Walkway ideas from D.I.Y. to top-of-the-line

Now that our yards clearly need some attention and it's warm enough to work outside comfortably, it may be time to consider small landscaping projects, like walkways around your property.

Whether it's a statement-making front entrance to your home or a simple garden path, here's an idea of what you can get on P.E.I.

We talked to Zack Court, owner of Court's Landscaping in Charlottetown, and Darcy MacNeill, owner of Earthform Landscape Professionals in Stratford, P.E.I.

Both emphasized that walkways, regardless of how they are finished on the surface, are only as good as their foundation.

"P.E.I. lacks the solid bedrock that exists in neighbouring provinces," said Court.

"If you want it to last, it's wise to hire a professional that's certified, if you're going to make this kind of investment," said MacNeill.

"It can be used as a tool to invite people into your home," MacNeill said. "You want to set the stage for people to know what door to go to, and to make it an inviting space that sets the tone for the rest of the house."

1. D.I.Y. gravel

$2 per square foot, for an 8-inch depth.

Gravel is likely the cheapest option for a walkway — landscaping and construction companies sell it for $70 per cubic yard. Finer pea gravel that's nicer to walk on costs slightly more.

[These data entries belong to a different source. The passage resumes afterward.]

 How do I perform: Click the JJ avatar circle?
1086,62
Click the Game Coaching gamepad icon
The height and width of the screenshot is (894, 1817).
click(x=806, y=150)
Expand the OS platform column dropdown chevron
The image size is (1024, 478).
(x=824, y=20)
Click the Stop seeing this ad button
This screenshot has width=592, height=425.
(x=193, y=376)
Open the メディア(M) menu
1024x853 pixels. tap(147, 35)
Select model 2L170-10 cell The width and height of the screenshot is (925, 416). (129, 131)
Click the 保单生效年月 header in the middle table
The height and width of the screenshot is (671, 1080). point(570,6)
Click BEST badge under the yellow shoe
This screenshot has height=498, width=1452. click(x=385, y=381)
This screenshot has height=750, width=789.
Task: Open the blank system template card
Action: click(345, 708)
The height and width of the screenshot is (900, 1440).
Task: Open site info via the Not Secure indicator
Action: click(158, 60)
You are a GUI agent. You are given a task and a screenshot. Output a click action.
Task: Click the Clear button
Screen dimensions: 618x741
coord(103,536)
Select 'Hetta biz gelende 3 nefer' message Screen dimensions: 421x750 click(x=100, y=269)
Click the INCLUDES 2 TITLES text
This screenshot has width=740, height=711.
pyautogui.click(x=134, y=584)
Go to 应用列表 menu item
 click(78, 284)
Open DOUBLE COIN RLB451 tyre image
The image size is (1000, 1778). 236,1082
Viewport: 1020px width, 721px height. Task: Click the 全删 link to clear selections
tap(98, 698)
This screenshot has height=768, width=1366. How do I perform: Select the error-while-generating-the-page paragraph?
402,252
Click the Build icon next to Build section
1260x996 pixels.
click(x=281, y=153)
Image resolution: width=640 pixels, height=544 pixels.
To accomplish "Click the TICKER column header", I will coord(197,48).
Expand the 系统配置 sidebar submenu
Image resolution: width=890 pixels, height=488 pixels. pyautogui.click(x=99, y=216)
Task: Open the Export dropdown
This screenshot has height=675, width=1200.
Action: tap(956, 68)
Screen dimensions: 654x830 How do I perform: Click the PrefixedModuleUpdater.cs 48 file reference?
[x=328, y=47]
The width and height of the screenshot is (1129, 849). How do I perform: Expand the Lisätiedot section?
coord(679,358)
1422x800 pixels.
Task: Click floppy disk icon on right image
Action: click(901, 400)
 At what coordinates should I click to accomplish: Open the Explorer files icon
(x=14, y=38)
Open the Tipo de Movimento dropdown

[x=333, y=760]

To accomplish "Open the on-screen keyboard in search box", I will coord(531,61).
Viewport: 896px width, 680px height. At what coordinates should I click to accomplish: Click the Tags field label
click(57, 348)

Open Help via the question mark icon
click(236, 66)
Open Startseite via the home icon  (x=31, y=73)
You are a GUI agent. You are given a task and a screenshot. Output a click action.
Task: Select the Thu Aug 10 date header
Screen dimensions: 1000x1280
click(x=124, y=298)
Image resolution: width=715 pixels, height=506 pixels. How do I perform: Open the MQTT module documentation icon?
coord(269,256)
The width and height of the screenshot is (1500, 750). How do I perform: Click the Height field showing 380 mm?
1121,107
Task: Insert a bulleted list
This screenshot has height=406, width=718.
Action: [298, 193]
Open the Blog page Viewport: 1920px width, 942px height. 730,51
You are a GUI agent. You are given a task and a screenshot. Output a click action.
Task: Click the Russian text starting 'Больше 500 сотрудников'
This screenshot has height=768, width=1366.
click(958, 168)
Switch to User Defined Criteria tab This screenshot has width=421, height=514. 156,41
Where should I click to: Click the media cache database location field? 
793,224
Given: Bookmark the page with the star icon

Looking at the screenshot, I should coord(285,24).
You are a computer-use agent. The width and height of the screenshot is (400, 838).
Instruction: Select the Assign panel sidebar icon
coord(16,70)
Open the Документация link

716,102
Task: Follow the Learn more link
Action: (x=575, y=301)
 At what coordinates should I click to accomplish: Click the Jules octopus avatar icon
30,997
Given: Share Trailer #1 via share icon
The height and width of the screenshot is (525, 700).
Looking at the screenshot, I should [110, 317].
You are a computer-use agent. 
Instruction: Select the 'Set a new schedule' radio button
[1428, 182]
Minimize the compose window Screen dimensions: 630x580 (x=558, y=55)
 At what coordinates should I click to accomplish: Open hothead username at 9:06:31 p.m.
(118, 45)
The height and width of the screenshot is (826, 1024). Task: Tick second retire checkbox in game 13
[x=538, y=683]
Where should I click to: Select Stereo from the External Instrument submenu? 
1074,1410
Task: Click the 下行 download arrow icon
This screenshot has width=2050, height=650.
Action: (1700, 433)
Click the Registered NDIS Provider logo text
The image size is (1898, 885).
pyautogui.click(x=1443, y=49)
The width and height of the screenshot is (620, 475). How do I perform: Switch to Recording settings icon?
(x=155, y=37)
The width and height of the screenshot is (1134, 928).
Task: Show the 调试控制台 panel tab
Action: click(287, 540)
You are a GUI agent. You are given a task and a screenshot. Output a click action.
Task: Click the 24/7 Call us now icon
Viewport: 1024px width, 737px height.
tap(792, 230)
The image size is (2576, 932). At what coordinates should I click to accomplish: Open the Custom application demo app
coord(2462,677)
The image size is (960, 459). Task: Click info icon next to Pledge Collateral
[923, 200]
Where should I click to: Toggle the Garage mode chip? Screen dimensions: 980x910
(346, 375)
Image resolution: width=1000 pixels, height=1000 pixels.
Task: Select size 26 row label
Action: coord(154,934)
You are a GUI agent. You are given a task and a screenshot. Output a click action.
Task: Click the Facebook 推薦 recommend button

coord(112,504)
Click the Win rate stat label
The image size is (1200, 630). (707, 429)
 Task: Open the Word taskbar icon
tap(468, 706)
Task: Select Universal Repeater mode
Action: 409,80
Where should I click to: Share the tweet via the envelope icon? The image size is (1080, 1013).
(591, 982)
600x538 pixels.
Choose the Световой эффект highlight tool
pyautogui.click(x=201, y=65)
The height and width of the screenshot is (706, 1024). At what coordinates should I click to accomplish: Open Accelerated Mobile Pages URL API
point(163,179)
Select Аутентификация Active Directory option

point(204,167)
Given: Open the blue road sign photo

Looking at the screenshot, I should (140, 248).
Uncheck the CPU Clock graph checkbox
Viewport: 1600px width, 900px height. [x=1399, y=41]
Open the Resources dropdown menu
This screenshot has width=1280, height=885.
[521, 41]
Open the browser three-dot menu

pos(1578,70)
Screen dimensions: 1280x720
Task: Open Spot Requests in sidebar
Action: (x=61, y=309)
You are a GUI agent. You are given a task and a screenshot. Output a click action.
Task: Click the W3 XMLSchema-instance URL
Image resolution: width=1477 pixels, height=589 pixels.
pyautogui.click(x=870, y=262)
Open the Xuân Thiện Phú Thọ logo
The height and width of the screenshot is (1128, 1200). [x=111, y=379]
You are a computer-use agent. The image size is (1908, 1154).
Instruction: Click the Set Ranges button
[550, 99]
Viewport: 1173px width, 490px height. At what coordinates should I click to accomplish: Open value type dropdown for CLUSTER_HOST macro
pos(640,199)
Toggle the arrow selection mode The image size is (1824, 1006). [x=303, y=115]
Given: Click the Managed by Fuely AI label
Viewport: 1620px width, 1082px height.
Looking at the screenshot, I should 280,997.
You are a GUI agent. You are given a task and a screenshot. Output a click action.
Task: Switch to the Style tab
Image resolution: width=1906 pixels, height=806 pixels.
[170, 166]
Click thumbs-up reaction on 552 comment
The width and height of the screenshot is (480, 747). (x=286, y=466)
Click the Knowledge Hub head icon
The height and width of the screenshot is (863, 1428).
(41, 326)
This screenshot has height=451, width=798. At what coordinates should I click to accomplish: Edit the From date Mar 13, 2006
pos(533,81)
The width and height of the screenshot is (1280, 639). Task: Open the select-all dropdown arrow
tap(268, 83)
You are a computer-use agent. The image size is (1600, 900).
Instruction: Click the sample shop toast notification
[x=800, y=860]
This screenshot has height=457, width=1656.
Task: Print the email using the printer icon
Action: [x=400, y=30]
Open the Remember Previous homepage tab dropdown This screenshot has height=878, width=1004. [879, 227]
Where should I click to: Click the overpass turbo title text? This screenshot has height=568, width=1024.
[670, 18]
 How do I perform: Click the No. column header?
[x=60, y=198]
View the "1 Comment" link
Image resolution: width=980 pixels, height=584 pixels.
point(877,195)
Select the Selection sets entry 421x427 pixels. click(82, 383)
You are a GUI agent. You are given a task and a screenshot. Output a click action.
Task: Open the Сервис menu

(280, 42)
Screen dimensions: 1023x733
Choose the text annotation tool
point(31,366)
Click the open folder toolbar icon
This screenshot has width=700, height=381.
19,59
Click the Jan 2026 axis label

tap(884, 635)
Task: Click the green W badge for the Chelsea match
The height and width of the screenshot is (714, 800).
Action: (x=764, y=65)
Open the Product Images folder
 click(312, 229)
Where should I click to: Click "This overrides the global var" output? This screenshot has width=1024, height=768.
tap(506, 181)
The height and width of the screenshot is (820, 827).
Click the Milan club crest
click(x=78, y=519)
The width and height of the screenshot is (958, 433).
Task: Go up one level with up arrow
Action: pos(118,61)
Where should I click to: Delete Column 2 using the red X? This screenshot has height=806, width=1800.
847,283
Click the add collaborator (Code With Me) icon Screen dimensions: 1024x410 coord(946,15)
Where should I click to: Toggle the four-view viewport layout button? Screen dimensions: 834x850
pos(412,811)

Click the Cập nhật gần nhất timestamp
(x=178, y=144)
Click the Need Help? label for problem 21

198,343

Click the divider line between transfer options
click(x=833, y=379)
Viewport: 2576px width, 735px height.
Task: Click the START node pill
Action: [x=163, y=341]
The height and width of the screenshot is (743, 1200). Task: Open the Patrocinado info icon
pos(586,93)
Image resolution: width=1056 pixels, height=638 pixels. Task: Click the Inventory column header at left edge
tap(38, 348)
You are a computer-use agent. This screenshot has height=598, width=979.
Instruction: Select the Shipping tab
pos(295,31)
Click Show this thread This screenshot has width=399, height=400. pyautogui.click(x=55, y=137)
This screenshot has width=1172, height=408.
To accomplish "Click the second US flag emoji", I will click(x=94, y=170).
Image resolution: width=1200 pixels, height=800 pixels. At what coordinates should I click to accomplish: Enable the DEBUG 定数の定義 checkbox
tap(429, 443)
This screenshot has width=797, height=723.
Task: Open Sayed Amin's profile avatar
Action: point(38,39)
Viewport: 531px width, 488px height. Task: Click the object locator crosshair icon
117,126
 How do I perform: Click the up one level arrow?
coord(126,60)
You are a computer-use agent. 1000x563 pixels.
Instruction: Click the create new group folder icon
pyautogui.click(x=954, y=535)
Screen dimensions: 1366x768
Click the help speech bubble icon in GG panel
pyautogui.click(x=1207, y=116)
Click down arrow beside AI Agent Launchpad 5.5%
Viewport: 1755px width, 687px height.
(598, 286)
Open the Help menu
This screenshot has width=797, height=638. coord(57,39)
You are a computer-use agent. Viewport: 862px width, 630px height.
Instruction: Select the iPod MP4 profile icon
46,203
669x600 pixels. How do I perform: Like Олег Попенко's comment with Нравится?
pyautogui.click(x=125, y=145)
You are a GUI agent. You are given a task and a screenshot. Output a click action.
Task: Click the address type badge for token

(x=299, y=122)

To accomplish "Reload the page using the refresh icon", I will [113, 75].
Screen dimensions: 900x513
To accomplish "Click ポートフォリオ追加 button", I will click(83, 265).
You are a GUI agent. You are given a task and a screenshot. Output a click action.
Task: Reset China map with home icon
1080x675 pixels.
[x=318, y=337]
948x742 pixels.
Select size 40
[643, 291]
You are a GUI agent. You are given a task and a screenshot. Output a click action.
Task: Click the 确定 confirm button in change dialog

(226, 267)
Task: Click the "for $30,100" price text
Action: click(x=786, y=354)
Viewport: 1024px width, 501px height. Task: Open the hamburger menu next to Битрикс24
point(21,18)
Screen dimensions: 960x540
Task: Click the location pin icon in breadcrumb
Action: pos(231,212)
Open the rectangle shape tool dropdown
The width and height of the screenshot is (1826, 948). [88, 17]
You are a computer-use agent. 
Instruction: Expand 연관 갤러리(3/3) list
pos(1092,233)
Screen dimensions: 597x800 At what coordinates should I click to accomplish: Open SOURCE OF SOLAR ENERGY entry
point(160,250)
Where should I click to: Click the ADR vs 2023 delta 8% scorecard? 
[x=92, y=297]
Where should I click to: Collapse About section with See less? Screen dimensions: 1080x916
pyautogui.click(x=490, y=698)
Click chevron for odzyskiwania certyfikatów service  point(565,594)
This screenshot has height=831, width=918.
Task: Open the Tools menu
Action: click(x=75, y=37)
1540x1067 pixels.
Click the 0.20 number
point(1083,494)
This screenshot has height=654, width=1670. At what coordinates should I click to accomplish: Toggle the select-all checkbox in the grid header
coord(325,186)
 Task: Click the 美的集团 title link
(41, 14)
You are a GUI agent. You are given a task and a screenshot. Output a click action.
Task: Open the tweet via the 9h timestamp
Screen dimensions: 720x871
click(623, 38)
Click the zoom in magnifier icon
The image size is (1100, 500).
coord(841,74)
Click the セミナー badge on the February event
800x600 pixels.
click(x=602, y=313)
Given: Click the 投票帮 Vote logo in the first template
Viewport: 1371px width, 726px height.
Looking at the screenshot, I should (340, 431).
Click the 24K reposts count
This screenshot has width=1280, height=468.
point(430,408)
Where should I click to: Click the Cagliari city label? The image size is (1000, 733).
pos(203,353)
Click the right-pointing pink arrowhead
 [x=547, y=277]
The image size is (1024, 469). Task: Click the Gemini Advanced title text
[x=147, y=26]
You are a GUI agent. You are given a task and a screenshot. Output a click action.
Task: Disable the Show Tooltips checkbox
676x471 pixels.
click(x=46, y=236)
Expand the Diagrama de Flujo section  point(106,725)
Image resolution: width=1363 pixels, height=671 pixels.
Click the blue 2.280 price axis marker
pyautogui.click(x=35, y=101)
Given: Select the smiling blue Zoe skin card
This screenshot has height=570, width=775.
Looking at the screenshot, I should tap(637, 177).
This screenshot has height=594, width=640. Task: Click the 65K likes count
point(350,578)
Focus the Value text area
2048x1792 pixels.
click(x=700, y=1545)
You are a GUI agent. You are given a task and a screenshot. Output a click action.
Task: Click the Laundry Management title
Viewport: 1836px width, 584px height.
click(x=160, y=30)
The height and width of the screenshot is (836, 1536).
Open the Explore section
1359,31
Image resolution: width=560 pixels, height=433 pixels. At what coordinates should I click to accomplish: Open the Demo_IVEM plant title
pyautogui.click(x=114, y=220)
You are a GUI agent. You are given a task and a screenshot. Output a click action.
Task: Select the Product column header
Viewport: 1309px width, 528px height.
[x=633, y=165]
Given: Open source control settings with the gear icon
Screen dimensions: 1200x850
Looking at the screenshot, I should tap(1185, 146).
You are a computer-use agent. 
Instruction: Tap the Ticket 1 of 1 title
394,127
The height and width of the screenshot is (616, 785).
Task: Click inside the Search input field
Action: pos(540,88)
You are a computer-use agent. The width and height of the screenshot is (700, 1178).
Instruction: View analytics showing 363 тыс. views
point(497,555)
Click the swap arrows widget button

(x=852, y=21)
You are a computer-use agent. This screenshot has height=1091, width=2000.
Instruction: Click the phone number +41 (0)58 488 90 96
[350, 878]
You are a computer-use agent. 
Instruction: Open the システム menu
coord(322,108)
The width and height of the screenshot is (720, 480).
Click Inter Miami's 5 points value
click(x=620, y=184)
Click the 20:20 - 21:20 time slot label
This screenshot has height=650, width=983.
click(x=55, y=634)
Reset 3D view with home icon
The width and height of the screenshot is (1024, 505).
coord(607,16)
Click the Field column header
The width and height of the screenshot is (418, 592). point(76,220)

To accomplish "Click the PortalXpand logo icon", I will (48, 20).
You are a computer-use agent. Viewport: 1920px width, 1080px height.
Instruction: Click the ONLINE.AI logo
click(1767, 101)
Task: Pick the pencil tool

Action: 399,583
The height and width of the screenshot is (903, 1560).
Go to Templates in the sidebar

The downside is a gravel walkway is hard to maintain — it won't be long before weeds will pop up through.

Gravel will get into your lawn, it's hard to shovel off snow, and isn't great for accessibility of wheelchairs, luggage or baby carriages, Court points out.

2. D.I.Y. patio slab paver

$15 per square foot.

Patio slabs are a popular walkway choice because they are inexpensive and relatively simple.

A 24-by-24 inch concrete patio slab costs about $10 from hardware stores.

The majority of do-it yourselfers often place the stones directly on soil, but Court said that's not the best idea.

"These may be a quick walkway to throw down after a new home is built, however not a great long-term solution due to their design flexibility and poor aesthetics," Court said.

"They don't offer a whole lot of curb appeal, but they do offer a basic walkway for a lot of people," added MacNeill.

Creating a base for the slabs is the time-consuming, labour-intensive part of the job. Dig out a trench about 20 centimetres (8 inches) deep, add landscape fabric, then pour in about 8 centimetres of gravel (3 inches), compact by hand with a tamper or rent a plate compacter, and repeat with another layer of gravel. Then add a thin layer of sand or crusher dust to level the base and tamp again.

Lay down the patio slabs, ensuring they are level, and tamp down each with a rubber mallet to ensure it is even. Backfill between the cracks with polymeric sand, a fine sand that hardens when wet.

3. Interlocking stone

$20 to $25 per square foot.

Concrete and interlocking stone are tied for the most popular options for long-term quality walkways with natural stone gaining popularity in recent years, said Court.

"If you're really trying to turn it up a bit and make something that lasts you're going to have to go to a paver," said MacNeill.

Both companies say the pavers are their preferred material for walkways.

The pros of interlocking stone are that it comes in a wide range of colours, styles, textures and shapes, it lasts a long time and is more easily repaired than concrete.

It does requires maintenance and the cost to install it is higher, both landscapers said — they recommend only experienced professionals do it.

"It's very crucial to do the preparation for these types of pavers and interlock right — if you do it right it's going to exceed any other paving product out there," MacNeill said.

The latest trend, he said, is paver applications for walkways and driveways that are water-permeable to prevent runoff and flooding.

4. Poured concrete

$20 per square foot.

Concrete has a high compression strength, ability to be shaped and contoured, and offers lots of different options including basic finish, exposed aggregate which has a pebbled surface, and stamped concrete.

Both landscapers agreed the down sides are concrete will often crack with P.E.I.'s freeze-thaw cycles, repairs are difficult and unattractive, and the cost to install it is higher if it is prepared properly.

5. Natural Stone

$25 per square foot and up.

Natural stone dry laid over a gravel base or mortared onto a concrete pad is the most expensive walkway option, Court said.

It is available in square-cut pieces or random flagstone shapes. Square-cut natural stones cost slightly more.

While it is attractive, unique and durable, it is also expensive, has to be sealed, and requires professional installation, Court said.

"Random flagstone may be great for a patio or stepping stone path, however it may require a significant time to install on a main walkway to have perfectly level, whereas interlocking stone and concrete create the flat level surface that many prefer," Court said.

"You've really got to make sure that stone's come from a quarry that's less susceptible to cracking," MacNeill said. Also, the stones themselves can be uneven.

"Like everything, maintaining your walkway is required regardless of the material," Court said. "Without regular maintenance, small issues can develop that lead to problems if left unchecked down the road."